For many years after the war the South was passive with exhaustion. Young men, who were not afraid, had to grow up to the task of reconstruction. And no one who has not traced the history of the South since the war can form any conception of the magnitude of that task. It was essentially the building of a new civilisation. The leaders were compelled not only to face abject poverty, but they have had to deal constantly with the problem of a labouring class just released from slavery. At every turn, in politics, in industry, in education, they were confronted with the Negro and the problem of what to do with him. Where one school-house would do in the North, they were compelled to build two school-houses, one for white children, one for black. It took from twenty-five to forty years of hard work after the war before the valuation of wealth in the South had again reached the figures of 1860. The valuations in the year 1890 for several of the states were less than in 1860. South Carolina in 1900—forty years after the beginning of the war—had only just caught up with the record of 1860. Since 1890, however, the increase everywhere has been swift and sure.

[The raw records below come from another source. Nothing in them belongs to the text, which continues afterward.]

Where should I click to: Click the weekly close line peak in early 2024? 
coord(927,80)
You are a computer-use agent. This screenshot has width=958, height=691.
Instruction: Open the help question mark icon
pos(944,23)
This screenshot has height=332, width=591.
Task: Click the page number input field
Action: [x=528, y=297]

Courage and Vision of New Leaders
Well, it required courage and vision in the earlier days to go before a poverty-stricken people, who had not yet enough means for living comfortably, and to demand of them that they build up and support two systems of education in the South. And yet that was exactly the task of the educational pioneers. Statesmanship, as I have said, begins with self-criticism. While the mere politician is flattering his followers and confirming them in their errors, the true statesman is criticising them and spurring them to new beliefs and stronger activities. While the politician is pleading rights, the statesman also dares to emphasise duties. While the politicians in the South (not all, but many of them) have been harping on race prejudice and getting themselves elected to office by reviving ancient hatred, these new statesmen have been facing courageously forward, telling the people boldly of the conditions of illiteracy which surround them, and demanding that schools be built and every child, white and black, be educated. In many cases they have had to overcome a settled prejudice against education, especially education of Negroes; and after that was overcome they have had to build up a sense of social responsibility for universal education before they could count on getting the money they needed for their work.